§ **Work request**
Could you set down the lines below, from the one containing "Chi siamo (51, 2290)" through the final line, exactly as written?

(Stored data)
################
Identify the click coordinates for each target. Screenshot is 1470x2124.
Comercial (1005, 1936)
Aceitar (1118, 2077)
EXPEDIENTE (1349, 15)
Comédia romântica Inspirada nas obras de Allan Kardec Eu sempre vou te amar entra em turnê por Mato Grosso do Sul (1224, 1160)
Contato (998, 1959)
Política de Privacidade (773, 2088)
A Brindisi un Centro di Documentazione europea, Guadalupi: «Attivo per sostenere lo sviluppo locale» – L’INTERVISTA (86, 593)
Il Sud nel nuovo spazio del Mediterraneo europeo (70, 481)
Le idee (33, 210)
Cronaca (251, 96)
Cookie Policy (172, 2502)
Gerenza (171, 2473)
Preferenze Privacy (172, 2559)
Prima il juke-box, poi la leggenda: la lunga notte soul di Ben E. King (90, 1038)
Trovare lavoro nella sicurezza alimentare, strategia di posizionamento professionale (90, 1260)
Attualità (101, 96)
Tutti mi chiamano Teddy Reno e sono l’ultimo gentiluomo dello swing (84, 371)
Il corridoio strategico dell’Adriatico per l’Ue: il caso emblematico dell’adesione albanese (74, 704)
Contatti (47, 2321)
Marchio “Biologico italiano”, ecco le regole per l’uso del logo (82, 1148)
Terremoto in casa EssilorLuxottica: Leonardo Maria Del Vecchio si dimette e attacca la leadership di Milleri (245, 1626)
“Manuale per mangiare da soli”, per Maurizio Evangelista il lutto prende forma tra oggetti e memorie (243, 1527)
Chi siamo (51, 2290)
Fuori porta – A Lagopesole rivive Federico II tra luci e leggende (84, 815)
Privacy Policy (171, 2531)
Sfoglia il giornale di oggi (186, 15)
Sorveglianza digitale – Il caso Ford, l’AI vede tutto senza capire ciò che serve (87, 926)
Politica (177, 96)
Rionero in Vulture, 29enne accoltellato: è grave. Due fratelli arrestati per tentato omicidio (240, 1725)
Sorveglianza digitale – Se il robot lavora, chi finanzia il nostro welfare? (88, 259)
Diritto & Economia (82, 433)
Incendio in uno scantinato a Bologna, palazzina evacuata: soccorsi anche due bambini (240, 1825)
################
§ **Solved problem**
Chi siamo (51, 2290)
Fuori porta – A Lagopesole rivive Federico II tra luci e leggende (84, 815)
Privacy Policy (171, 2531)
Sfoglia il giornale di oggi (186, 15)
Sorveglianza digitale – Il caso Ford, l’AI vede tutto senza capire ciò che serve (87, 926)
Politica (177, 96)
Rionero in Vulture, 29enne accoltellato: è grave. Due fratelli arrestati per tentato omicidio (240, 1725)
Sorveglianza digitale – Se il robot lavora, chi finanzia il nostro welfare? (88, 259)
Diritto & Economia (82, 433)
Incendio in uno scantinato a Bologna, palazzina evacuata: soccorsi anche due bambini (240, 1825)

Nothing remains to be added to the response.